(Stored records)
══════
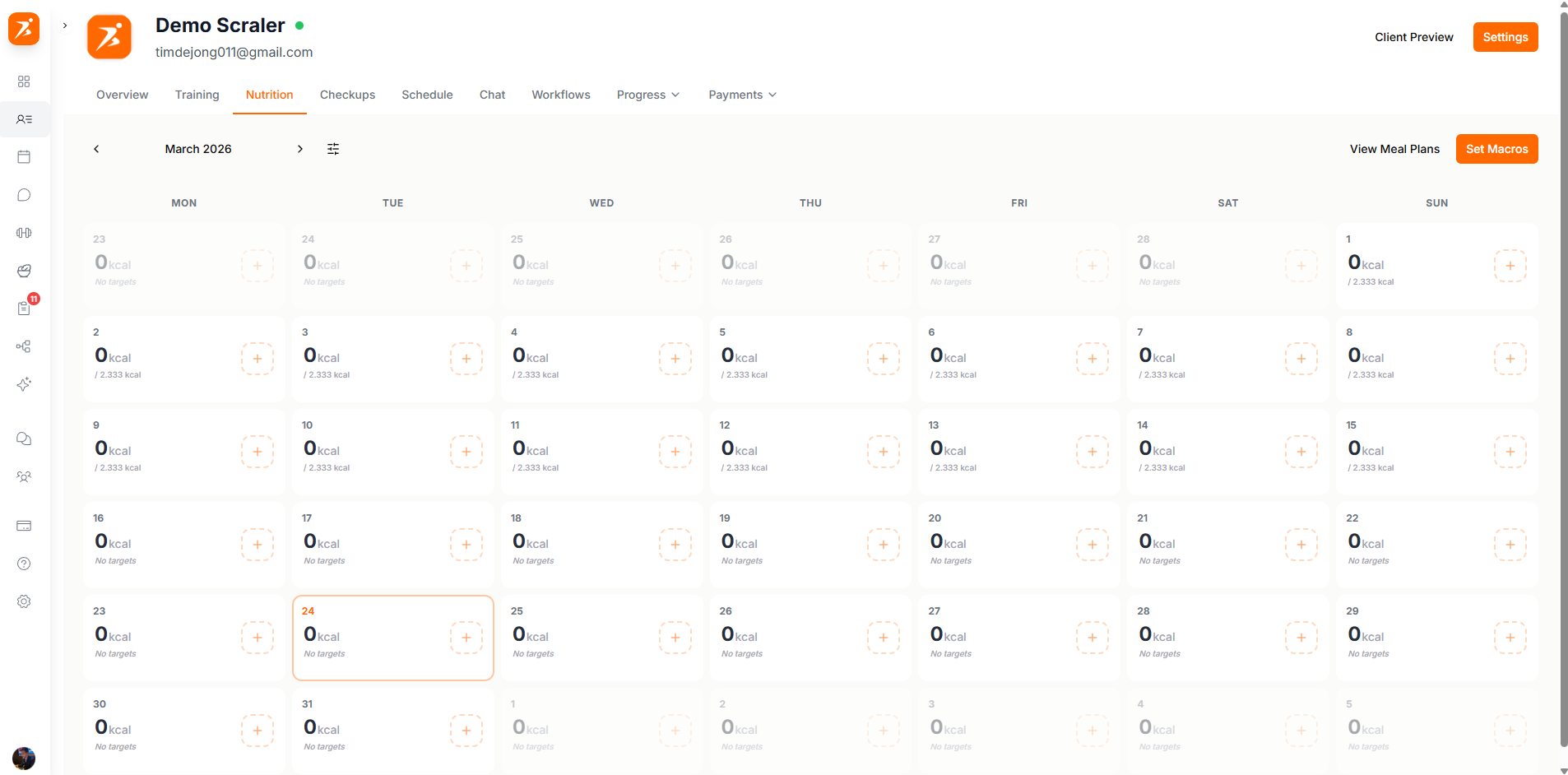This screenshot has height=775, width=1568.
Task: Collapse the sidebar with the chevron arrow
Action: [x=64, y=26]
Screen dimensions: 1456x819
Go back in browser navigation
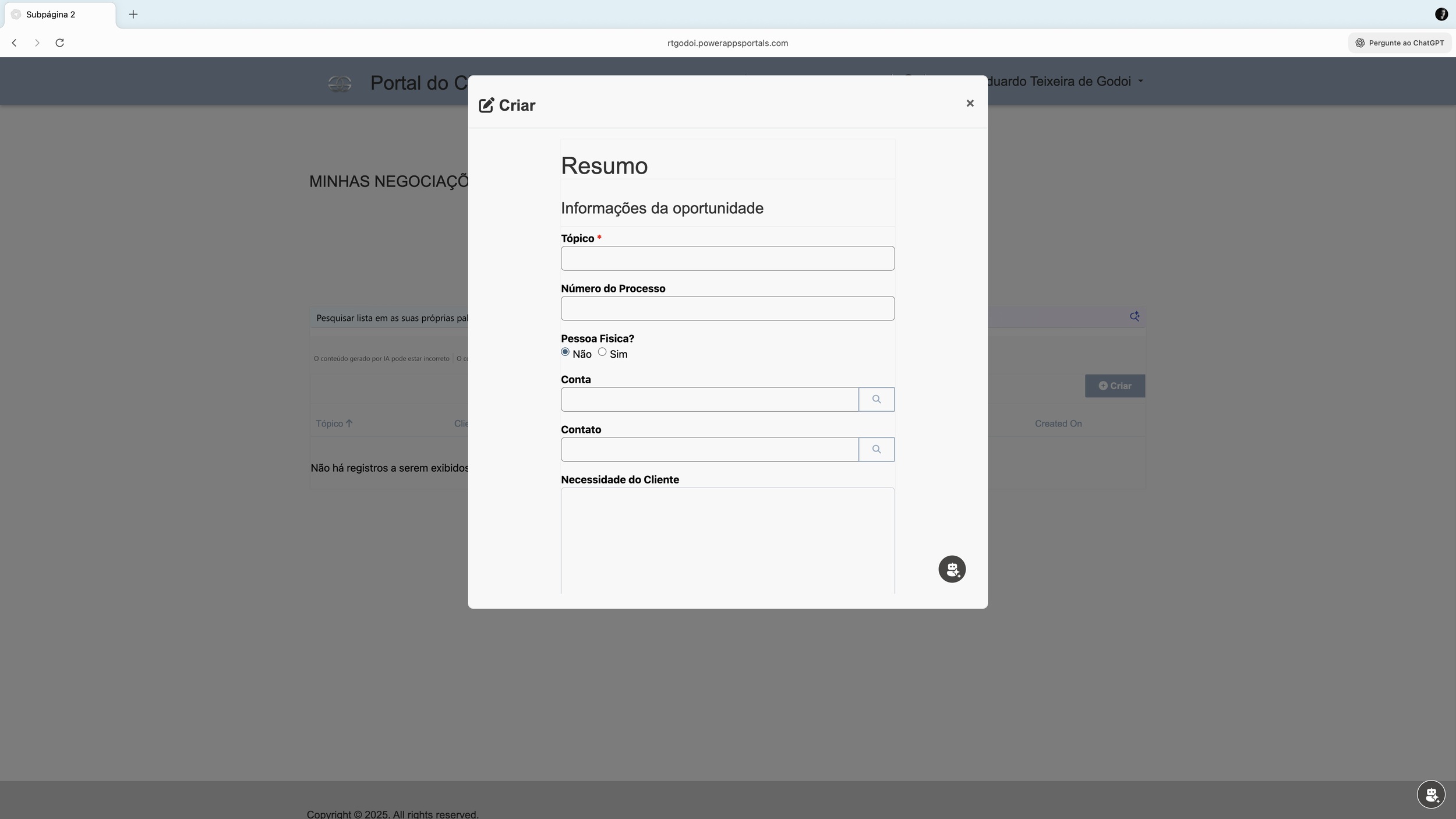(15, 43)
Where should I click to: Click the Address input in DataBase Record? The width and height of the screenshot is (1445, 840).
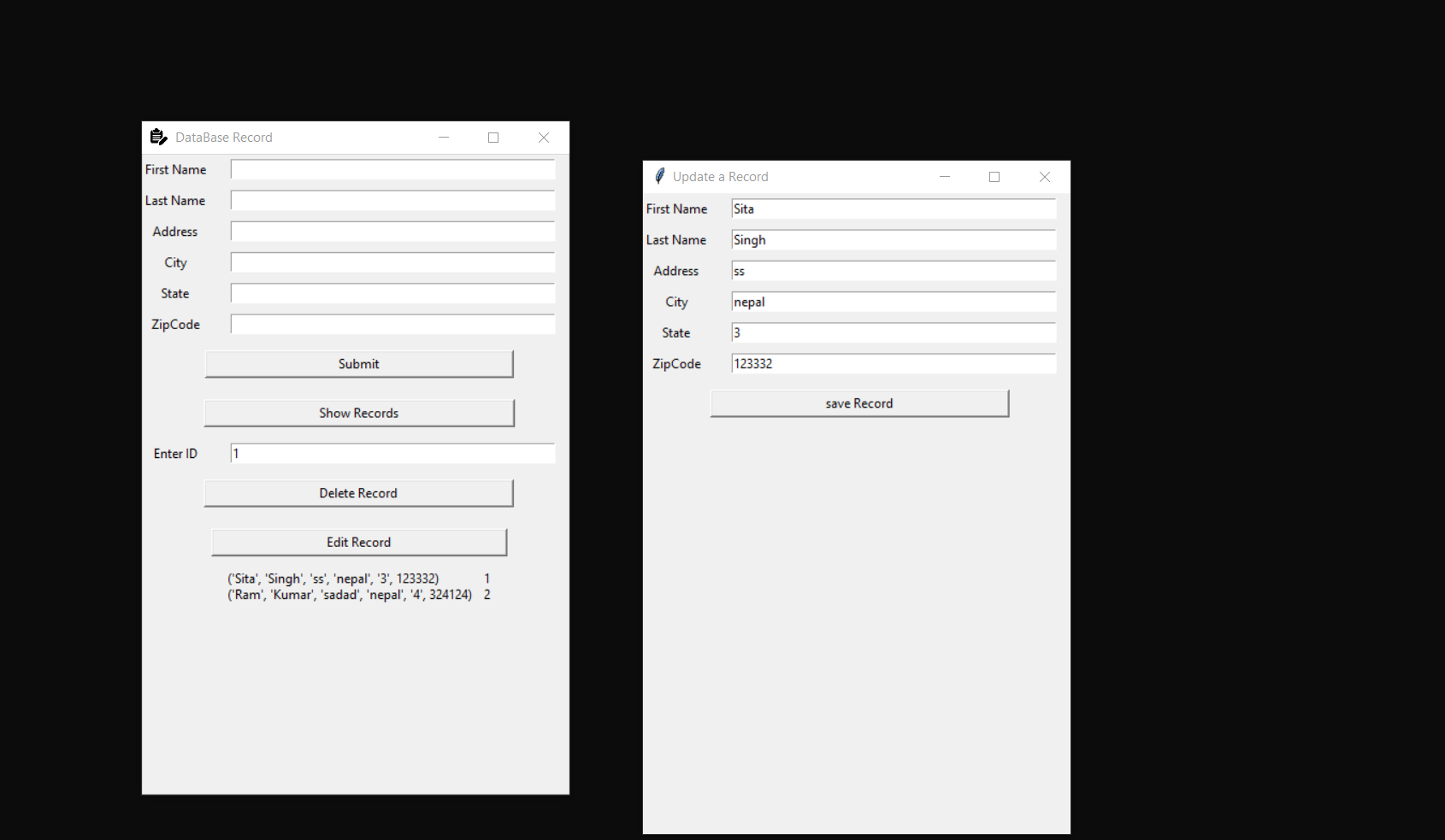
══════
▸ Problem requirements
In the records, the line containing "Screen dimensions: 1456x819" starts the span and the final line ends it. Output exactly that span, both ends included, with no pictures and nothing else.

▸ Written response
Screen dimensions: 1456x819
Go back in browser navigation
(15, 43)
Where should I click to: Click the Address input in DataBase Record? The width and height of the screenshot is (1445, 840).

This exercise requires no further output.